2020-09-17 04:26:01 UTC  

In a few years, people will race to be better and better ^_^

2020-09-17 04:26:04 UTC  

> Loki im curious: In US, when demonstrating the imminent intent for felony assault - can you use the criminal record of the attacker (his past history) ?
@Yussuki β‚ͺ
Possibly in the case of a known perpetrator.... That's a messy area of law, and states and courts have inconsistent criteria, or lawyers who make emotive and political arguments that may prevail even if in theory invalid.

But, that's not a key criterion. The perp had better have shown some threat that was immediate there and then.
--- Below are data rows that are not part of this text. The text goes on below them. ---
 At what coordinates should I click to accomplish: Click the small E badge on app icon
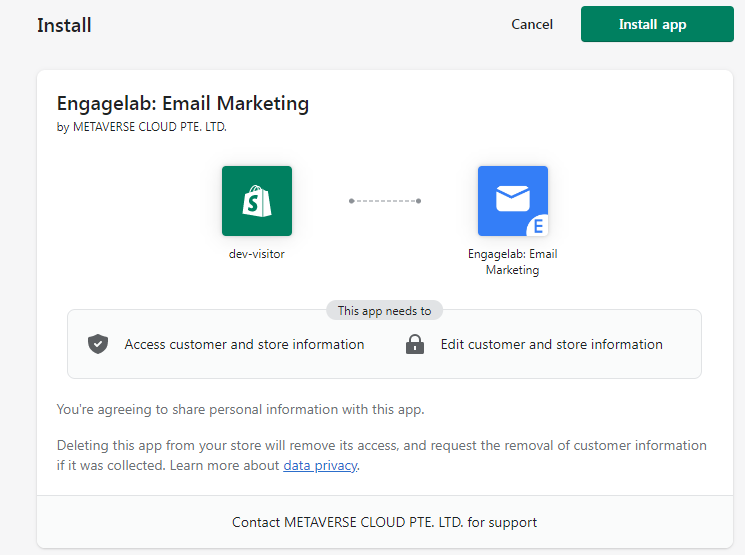point(538,226)
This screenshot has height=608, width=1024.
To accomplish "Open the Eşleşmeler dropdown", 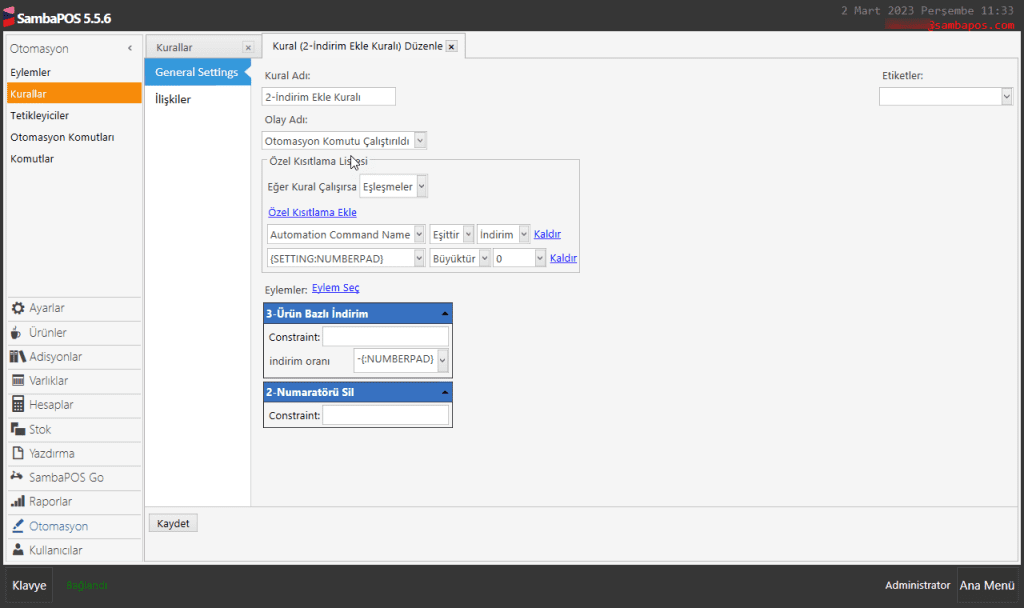I will (422, 186).
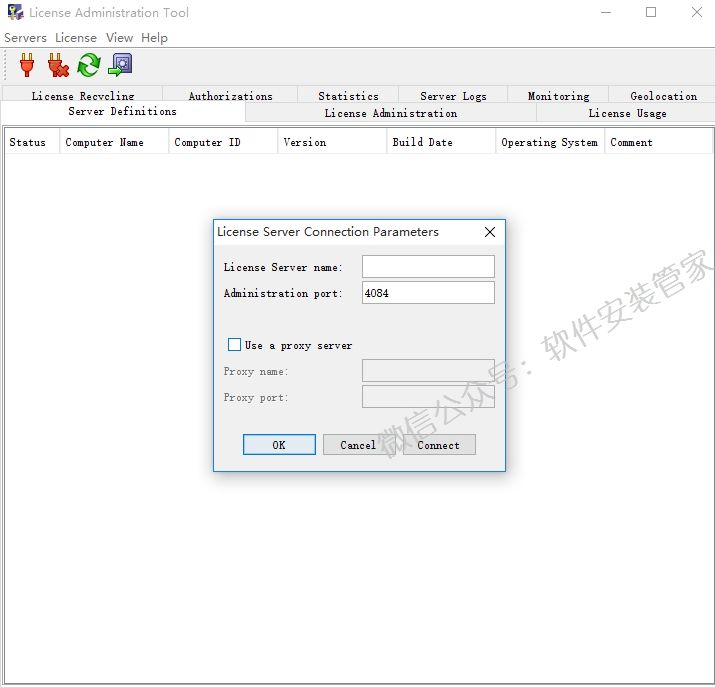This screenshot has width=715, height=688.
Task: Go to the Server Logs tab
Action: (453, 96)
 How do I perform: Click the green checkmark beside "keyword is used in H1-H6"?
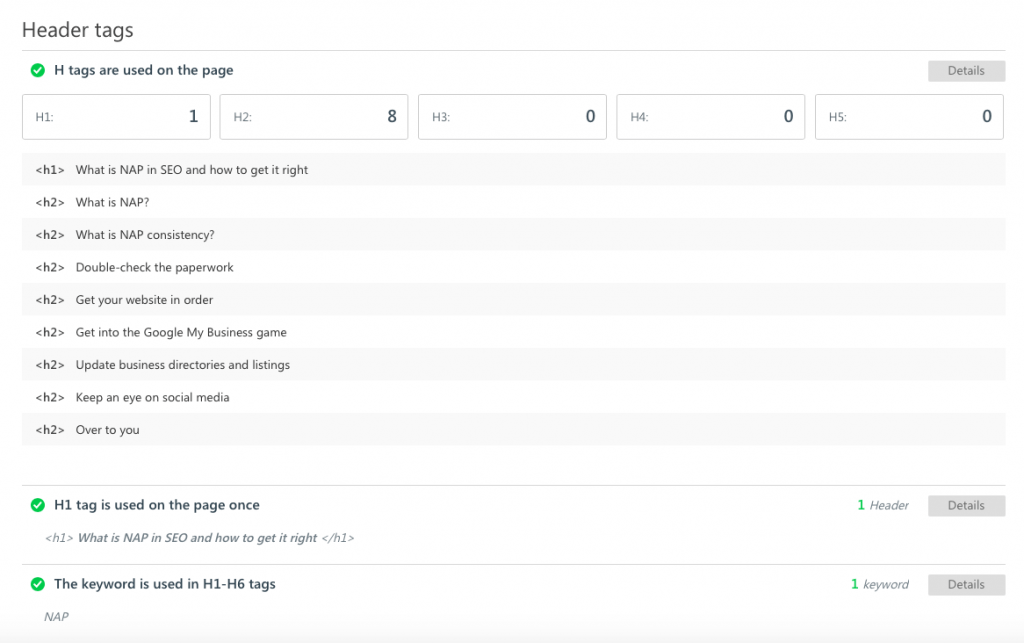(x=38, y=584)
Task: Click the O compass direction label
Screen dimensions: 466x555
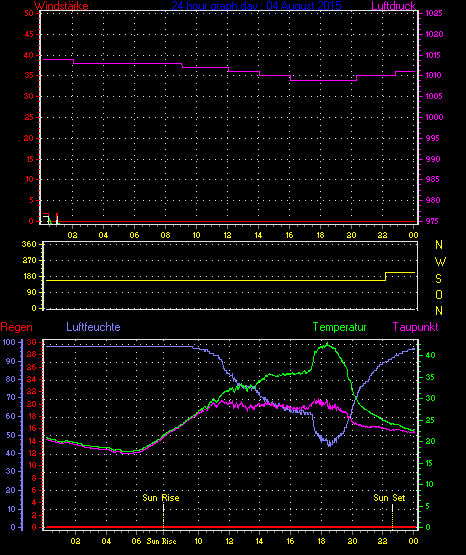Action: [439, 294]
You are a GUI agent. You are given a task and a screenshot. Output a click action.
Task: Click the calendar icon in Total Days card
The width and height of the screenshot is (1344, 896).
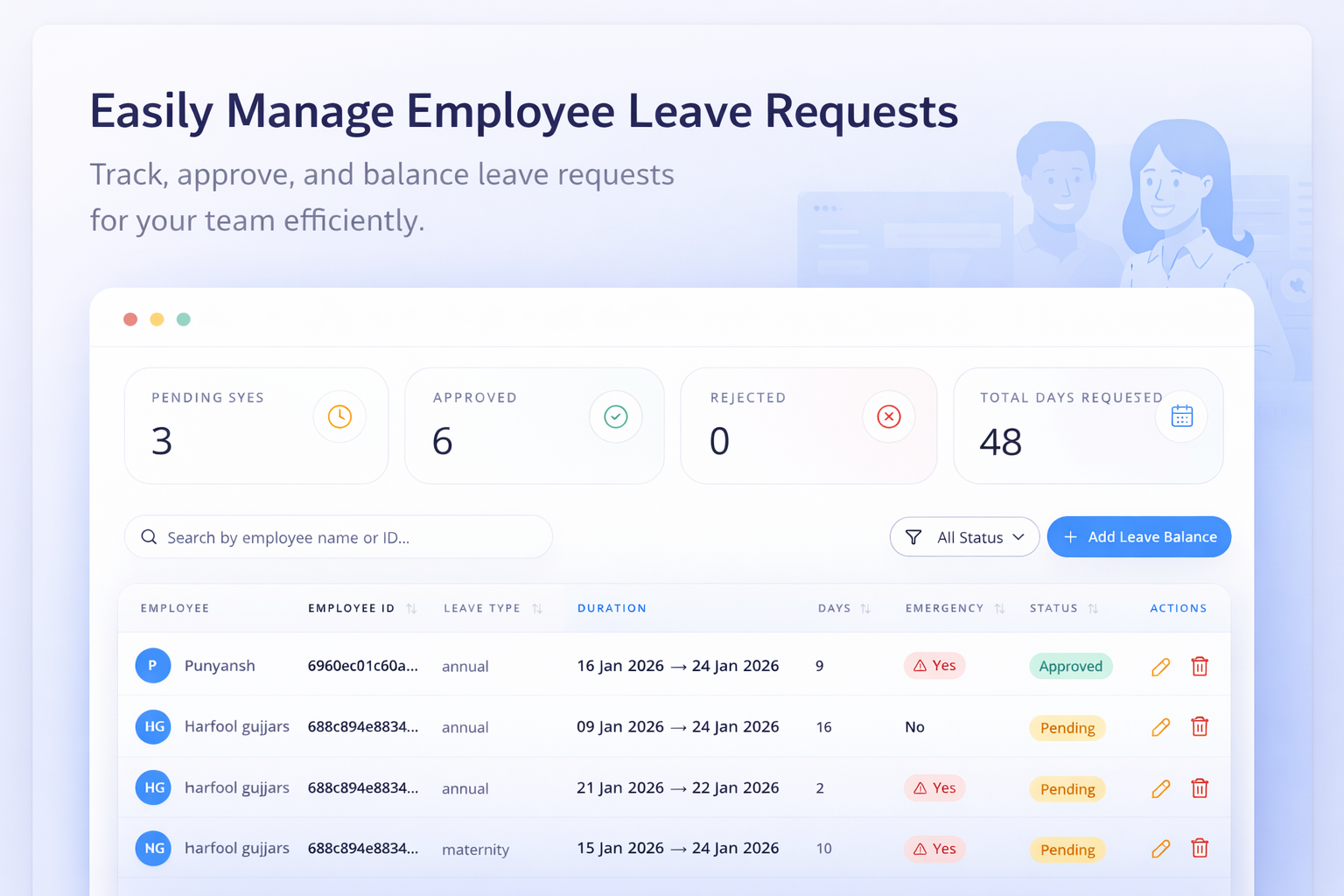(x=1181, y=416)
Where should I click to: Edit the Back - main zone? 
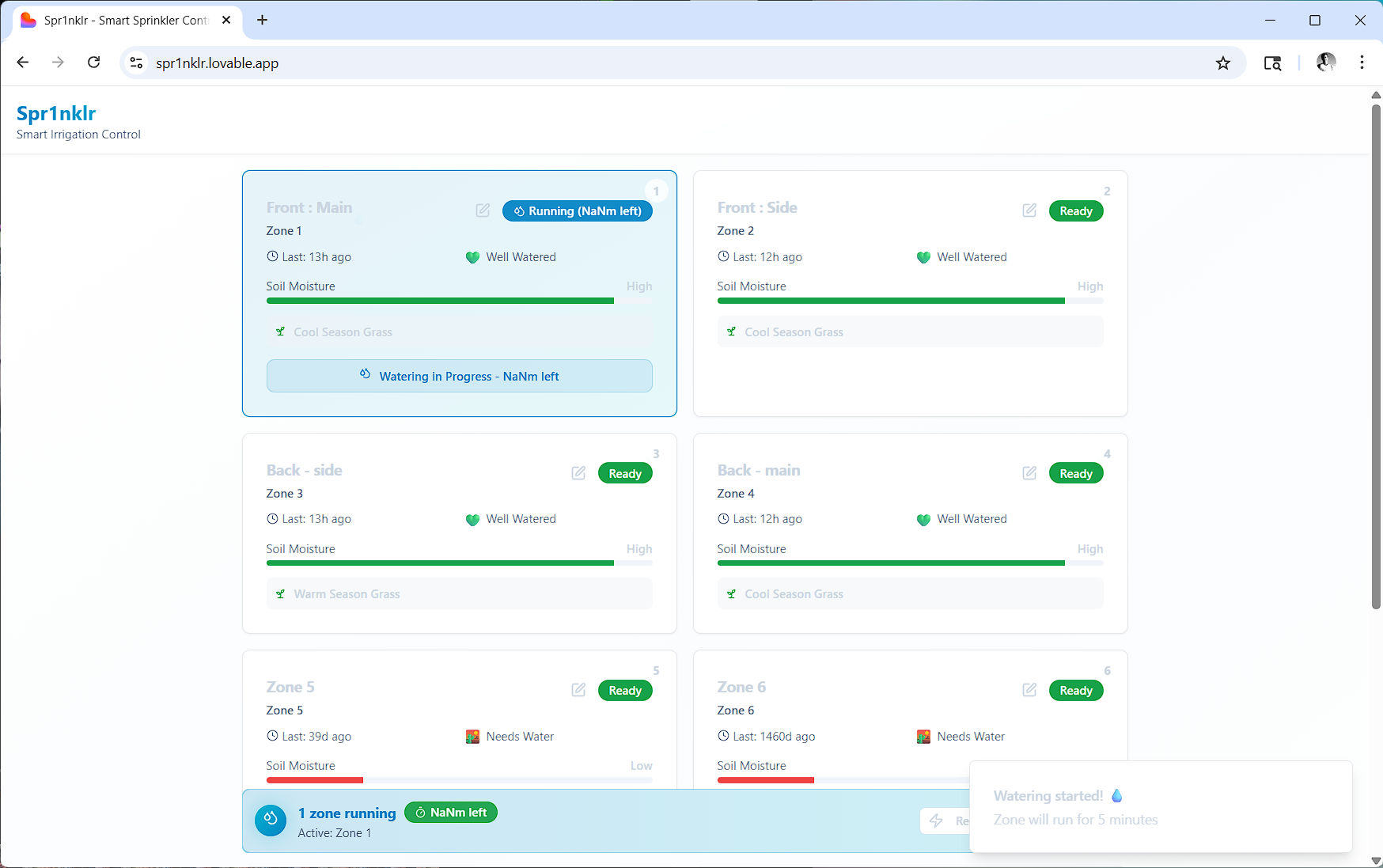1029,473
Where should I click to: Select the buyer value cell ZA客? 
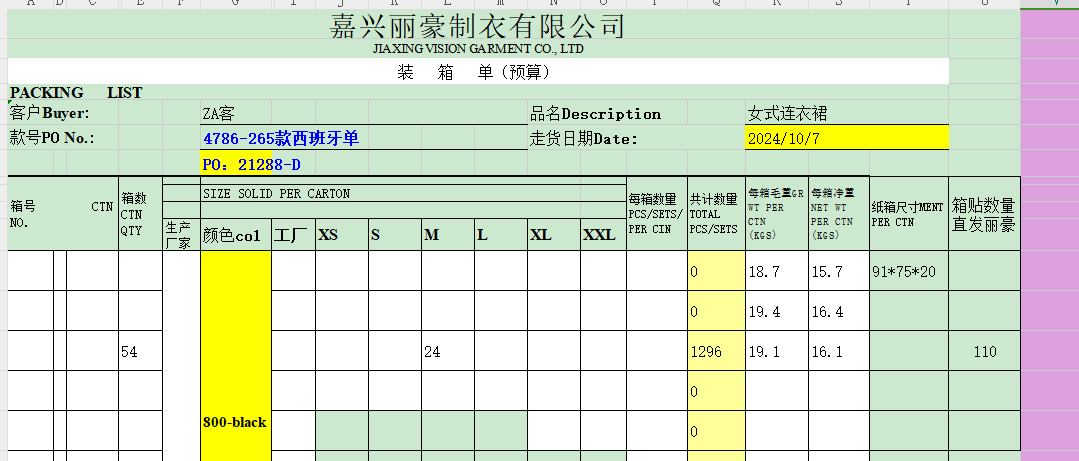220,114
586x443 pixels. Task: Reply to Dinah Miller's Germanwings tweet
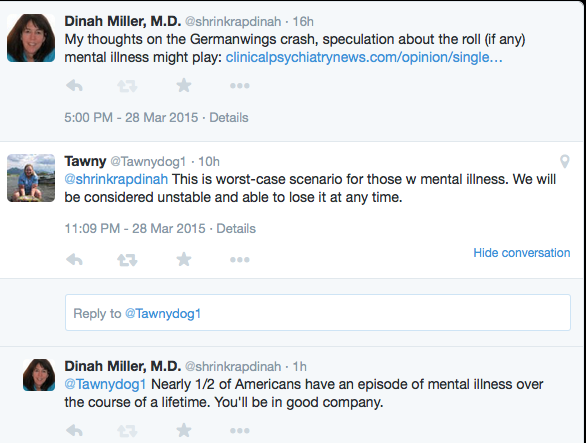click(x=74, y=86)
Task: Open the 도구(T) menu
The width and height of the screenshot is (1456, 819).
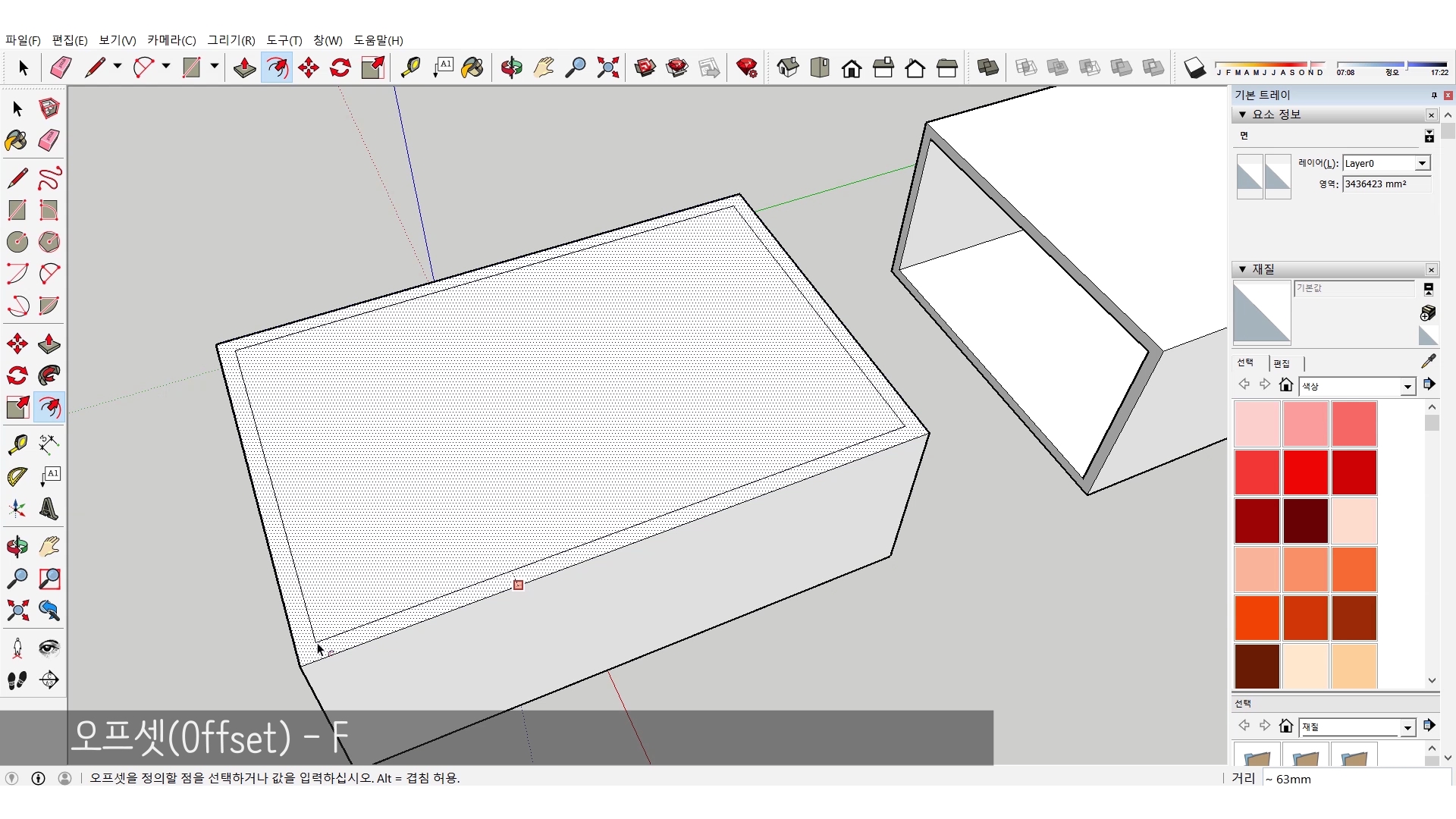Action: (x=284, y=40)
Unless of course, you're a member of a corrupt "Blue Wall" police gang of testiliars. Then, it seems popular to claim "he was reaching for his waistband" as if an invisible supposed firearm that hasn't been drawn nor aimed qualifies (in theory, it does NOT), and "I was skeered!", count. Cops are supposed to control irrational fears, tolerate criticism as government actors (fuck off and die, pigs!), and act on analytical awareness of SAF (specific and articulable facts). Too many of them are instead serial felons with their own criminal gang culture.

2020-09-17 04:29:07 UTC  

Wow. That's interesting. In Europe, criminal record from the past is suffice to prove the assault when waters are murky. Criminal record is always the cherry on the pie if evidence is equal both sides.

2020-09-17 04:31:05 UTC  

> Most states require "imminent threat of death or major bodily injury"
@drenath
@Yussuki β‚ͺ
That's got lots of wiggle room for lawyers to argue, but it's precise and specific by US lawyer standards. That language comes from the nearly century old MPC (Model Penal Code lawyer trade group drafted criminal law standards adopted with minor variants in all US states), to distinguish 2nd degree assault (felony) from 3rd Degree Assault (higher level misdemeanor).

2020-09-17 04:31:24 UTC  

Gangs are very rare. Quite inexistent. In Germany and France yea ..but not many.

2020-09-17 04:31:55 UTC  

How do you establish the "major bodily injury"? is it according to the number of days in hospital?